Propagating Swiss Cheese Plant from stem cuttings in water
Take a stem cutting from a healthy Swiss Cheese Plant by cutting at a point just below an aerial root. Just one leaf node with the leaf is enough to propagate a new plant. Place the cutting in a jar containing plain water. Place the set up in a well-lit spot and change the water every 7-10 days. Once adequate roots have developed, plant the cutting in soil and place in a shaded well-lit place. Allow the new Swiss Cheese Plant to be well established before transplanting.
Propagating Swiss Cheese Plant by air layering
There are two ways of air layering Swiss Cheese Plant. One consists of notching the stem of a healthy Swiss Cheese Plant and coating the notch with a rooting hormone. Surrounding the area with damp moss and then covering it with a polythene film or clear plactic wrap. The second way involves coating the stem at a node with a rooting hormone. Surrounding the node with damp moss and then covering it with a polythene film or clear plastic wrap. In both cases, after the roots have formed sever the stem just below the covered part. Remove the polythene and carefully pot the rooted cutting in moist free-draining soil. Place in a shaded well-lit place and maintain the soil moist until the new Swiss Cheese Plant is well established.

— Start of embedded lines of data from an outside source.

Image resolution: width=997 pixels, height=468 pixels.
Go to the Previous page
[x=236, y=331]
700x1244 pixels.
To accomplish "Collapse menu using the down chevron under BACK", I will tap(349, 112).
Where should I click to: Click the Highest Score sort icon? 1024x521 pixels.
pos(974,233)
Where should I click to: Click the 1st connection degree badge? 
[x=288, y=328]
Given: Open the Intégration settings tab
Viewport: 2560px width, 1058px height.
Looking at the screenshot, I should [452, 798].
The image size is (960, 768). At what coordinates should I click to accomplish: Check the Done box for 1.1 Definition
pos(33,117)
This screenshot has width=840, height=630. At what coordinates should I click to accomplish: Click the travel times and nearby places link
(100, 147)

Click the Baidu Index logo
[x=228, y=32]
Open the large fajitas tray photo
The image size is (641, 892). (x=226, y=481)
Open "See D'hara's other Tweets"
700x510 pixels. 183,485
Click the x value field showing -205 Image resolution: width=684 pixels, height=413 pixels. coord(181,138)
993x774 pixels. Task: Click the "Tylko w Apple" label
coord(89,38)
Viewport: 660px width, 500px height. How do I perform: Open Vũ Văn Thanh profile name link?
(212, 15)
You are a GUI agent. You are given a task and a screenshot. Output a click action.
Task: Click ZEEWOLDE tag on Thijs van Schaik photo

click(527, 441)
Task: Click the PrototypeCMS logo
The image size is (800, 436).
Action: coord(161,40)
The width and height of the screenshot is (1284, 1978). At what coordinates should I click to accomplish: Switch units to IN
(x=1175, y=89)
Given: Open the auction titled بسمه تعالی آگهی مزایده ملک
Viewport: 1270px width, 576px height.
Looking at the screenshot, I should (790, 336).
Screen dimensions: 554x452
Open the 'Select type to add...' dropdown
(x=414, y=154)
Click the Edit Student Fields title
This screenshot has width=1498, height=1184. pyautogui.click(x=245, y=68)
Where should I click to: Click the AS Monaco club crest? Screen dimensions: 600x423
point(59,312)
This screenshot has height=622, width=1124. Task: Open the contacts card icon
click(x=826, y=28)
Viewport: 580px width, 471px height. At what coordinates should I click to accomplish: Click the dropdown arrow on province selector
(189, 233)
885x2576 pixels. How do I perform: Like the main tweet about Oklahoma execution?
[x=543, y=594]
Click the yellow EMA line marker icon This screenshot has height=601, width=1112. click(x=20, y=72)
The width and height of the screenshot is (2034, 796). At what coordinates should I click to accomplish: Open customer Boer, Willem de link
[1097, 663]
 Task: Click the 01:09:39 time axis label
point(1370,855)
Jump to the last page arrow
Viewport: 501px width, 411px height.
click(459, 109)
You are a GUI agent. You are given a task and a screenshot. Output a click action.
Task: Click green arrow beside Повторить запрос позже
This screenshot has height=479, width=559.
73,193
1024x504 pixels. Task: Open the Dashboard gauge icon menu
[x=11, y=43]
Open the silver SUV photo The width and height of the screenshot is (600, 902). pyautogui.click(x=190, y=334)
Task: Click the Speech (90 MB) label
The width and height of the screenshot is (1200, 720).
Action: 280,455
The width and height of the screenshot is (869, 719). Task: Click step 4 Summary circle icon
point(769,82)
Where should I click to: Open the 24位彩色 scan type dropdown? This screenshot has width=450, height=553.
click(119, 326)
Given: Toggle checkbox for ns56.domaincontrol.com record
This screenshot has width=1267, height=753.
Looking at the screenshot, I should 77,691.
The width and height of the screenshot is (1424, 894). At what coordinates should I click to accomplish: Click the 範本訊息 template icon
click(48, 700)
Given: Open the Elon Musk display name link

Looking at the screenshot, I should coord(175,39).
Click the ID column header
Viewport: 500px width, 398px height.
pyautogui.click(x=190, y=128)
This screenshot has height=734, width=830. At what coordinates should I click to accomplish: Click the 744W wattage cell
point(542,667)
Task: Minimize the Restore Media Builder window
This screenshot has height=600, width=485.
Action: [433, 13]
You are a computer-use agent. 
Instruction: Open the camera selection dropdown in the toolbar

Young leaves may not be perforated but in mature leaves the causes are lack of light, cold air, underwatering and underfeeding. In tall plants, the reason is likely to be failure of water reaching the uppermost leaves; ensure aerial roots are pushed into the compost or allowed to grow into a moist support inorder to supply water and nutrients to the upper leaves.
Overwatering Swiss Cheese Plant is the reason if many leaves are affected and there are signs of wilting and rotting but if there is no wilting and rotting, underfeeding is the problem. If only lower leaves are affected and have dark spots and new leaves are dark and small; underwatering is the reason. If leaves are pale colored and have straw-colored patches the problem is too much sunlight.
As the lower leaves of Swiss Cheese Plant age they fall but if there is an abnormal loss of leaves the reason is sudden change of growing conditions. If the leaves turn brown and dry before they fall then high temperature is the cause.
The reason for rotting stems in Swiss Cheese Plant is the fungal stem-rot disease which is promoted by high moisture and too little warmth. You can save the plant by repotting and keeping the soil dry and warm.
The reason for leaves with brown papery tips and edges in Swiss Cheese Plant is dry air or the plant may be pot-bound. Mist the leaves and repot in a larger-sized pot.
Too little light is the cause as Swiss Cheese Plant will not thrive in deep shade; move the plant to a more brighter spot.
If the soil is too wet, Swiss Cheese Plant will respond with leaves weeping at the edges. Allow the top 2 in. of soil to dry out between waterings and reduce frequency of watering.
Common disease in Swiss Cheese Plant is Leaf Spot.
All parts except the fruit of Swiss Cheese Plant (Monstera deliciosa) are mildly toxic to humans and toxic to pets. If ingested they will cause pain and swelling in the mouth, tongue and lips, vomiting, excessive drooling and difficulty in swallowing.